--- Start Material ---

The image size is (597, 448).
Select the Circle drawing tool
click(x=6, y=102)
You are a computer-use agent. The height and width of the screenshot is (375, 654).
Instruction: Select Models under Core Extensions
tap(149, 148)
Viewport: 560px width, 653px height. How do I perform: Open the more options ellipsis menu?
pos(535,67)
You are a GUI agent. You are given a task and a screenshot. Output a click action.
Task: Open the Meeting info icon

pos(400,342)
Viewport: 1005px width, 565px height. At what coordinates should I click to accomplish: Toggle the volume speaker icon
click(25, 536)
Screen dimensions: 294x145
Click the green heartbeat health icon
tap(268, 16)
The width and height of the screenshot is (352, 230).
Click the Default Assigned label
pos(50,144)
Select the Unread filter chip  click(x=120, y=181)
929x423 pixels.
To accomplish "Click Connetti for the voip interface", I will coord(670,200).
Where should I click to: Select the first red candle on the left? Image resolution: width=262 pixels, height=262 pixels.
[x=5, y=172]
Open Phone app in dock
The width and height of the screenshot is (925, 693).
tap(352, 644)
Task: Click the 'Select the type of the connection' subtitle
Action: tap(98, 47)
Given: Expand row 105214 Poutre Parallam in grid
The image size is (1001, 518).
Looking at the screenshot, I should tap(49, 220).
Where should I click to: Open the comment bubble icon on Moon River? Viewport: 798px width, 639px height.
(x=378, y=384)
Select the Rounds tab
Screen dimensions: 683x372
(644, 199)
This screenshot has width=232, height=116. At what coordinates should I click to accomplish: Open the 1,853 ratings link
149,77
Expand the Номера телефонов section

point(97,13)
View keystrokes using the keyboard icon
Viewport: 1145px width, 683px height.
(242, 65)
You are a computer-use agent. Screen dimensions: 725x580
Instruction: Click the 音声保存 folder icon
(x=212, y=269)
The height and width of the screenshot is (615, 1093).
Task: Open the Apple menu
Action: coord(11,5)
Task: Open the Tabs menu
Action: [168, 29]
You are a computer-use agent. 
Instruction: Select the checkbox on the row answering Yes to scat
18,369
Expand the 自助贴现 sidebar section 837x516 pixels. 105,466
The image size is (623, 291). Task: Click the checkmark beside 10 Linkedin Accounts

--- End Material ---

**What the task asks:**
Copy out the lines between the one holding "Where should I click to: Select" and the one holding "[x=5, y=172]", inclusive, multiplying each click coordinate in the answers by 2.05 and rounding to whole numbers with halves rounded up. Keep all other numbers and text unchanged.

**Finished task:**
Where should I click to: Select the first red candle on the left? Image resolution: width=262 pixels, height=262 pixels.
[x=10, y=353]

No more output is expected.